People who care about animals are suggesting free range should be around 700 birds per hectare. The egg producers association, the board being mainly made up of large volume egg producers, suggest that 20,000 birds per hectare is appropriate. I have not mistyped the numbers. 700 as against 20,000. Small business free range egg producers agree with the animal welfare folk's number.
The egg producer's spinner was one of the worst I have ever seen. A skilled spinner would have convinced a few people and ameliorated the argument a little. This one just made me angrier and angrier. I should go back and check the programmes and transcripts and at least give the reporter from 7.30 NSW a name and her due. She was good.
The clincher for me was when the words 'dust bowl' were mentioned. 20,000 free range hens on one hectare, how could it be anything else but a dust bowl.
Twenty thousand chickens on one hectare is not free range in the public's eyes.
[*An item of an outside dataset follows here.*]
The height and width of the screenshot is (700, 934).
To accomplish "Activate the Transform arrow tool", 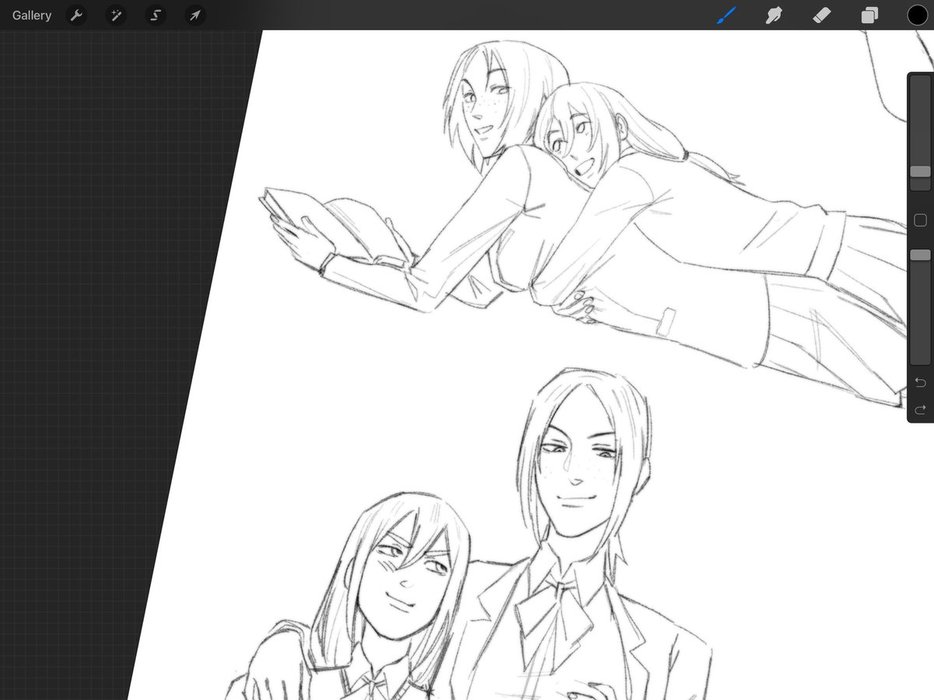I will (x=195, y=15).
I am happy if you can convince me otherwise.
The outcome from the court case will be interesting. If the court agrees twenty thousand is an ok figure, then I will suggest there is little point in buying free range eggs.
Have I convinced you yet to only buy free range eggs and free range hen meat? Try this then.
I have heard of debeaking. The spinner likened it to cutting off a fingernail. The animal rights person said that there are useful nerve endings in the beaks. I don't think it was spelt out in the shows, but I guess birds are debeaked to stop them inflicting damage when they attack each other. They readily attack each other when they are stifled in close quarters and can barely move. I'd reckon debeaking would be on You Tube. I am not going to check because I don't want to see the debeaking machine in action again. Once was enough.
I am just another latte drinking inner city greenie complaining about honest farmers trying to make a living who really care for their animals on an individual basis. Or am I? I grew up on a farm. My father wasn't a bad man and did not deliberately mistreat animals, but I know what went on at farms in the sixties and seventies. It was not nice.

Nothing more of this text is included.